== What you have to do ==
The lines needed are those below that contain the word "list"; copy each one.

Stored items
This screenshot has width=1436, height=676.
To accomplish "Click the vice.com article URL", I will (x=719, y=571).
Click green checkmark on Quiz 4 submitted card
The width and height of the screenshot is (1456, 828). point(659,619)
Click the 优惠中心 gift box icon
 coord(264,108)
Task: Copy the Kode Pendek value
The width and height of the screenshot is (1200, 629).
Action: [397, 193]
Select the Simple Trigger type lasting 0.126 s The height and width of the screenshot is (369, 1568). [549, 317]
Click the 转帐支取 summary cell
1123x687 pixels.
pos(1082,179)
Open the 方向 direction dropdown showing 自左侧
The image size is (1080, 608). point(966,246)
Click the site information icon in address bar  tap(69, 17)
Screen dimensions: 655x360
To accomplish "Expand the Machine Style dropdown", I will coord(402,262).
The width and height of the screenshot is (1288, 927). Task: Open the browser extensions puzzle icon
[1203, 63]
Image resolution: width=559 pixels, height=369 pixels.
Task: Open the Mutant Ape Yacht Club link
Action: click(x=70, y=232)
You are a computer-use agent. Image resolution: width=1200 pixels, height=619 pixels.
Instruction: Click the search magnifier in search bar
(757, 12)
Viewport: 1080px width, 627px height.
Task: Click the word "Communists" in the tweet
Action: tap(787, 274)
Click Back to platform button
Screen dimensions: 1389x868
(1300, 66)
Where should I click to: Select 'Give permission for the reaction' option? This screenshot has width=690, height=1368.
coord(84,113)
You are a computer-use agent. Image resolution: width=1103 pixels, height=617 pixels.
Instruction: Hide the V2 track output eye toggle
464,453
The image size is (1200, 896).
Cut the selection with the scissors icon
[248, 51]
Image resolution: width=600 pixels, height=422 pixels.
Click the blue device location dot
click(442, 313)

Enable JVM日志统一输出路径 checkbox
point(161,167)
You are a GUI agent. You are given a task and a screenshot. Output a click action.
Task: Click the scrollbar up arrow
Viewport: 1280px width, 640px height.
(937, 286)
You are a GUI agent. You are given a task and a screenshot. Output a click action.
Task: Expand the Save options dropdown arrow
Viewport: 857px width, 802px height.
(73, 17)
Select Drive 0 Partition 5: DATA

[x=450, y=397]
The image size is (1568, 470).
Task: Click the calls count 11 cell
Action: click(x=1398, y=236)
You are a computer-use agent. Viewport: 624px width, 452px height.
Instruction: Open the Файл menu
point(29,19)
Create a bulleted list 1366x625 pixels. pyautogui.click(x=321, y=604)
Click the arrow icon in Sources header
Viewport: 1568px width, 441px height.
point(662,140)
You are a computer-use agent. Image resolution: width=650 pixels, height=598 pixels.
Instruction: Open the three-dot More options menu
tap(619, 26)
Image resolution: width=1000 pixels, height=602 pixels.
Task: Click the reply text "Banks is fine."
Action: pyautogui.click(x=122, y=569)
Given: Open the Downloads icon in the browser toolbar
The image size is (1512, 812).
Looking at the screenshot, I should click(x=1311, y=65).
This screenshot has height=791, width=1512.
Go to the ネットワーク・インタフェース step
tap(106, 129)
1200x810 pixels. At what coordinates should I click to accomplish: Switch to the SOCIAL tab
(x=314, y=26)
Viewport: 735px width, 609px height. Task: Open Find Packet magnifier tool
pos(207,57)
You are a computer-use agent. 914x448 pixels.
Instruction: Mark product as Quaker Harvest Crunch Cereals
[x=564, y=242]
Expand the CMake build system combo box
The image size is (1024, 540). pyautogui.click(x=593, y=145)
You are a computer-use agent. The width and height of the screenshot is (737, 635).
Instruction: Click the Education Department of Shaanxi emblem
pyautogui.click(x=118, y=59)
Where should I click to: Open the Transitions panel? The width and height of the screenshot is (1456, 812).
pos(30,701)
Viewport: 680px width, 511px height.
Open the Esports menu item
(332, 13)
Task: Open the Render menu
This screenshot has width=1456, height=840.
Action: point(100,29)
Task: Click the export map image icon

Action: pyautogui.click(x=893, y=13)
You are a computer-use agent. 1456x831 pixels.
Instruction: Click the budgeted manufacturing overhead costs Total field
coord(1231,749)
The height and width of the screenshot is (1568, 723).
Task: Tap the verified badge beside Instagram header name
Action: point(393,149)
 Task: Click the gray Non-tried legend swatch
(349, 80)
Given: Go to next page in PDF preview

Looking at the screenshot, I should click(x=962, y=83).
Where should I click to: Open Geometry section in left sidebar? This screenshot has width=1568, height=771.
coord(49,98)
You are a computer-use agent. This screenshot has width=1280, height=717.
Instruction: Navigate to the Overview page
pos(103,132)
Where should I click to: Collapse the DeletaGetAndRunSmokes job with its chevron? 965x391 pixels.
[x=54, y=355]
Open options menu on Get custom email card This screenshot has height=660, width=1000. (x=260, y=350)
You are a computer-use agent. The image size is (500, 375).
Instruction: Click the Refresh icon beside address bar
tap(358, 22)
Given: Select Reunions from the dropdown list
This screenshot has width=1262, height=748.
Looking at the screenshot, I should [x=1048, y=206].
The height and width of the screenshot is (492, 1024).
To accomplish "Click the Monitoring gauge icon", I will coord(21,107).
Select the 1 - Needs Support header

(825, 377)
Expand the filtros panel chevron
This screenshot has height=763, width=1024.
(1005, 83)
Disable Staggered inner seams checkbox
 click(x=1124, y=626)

== Problem solution ==
Create a bulleted list 1366x625 pixels. pyautogui.click(x=321, y=604)
Given: Select Reunions from the dropdown list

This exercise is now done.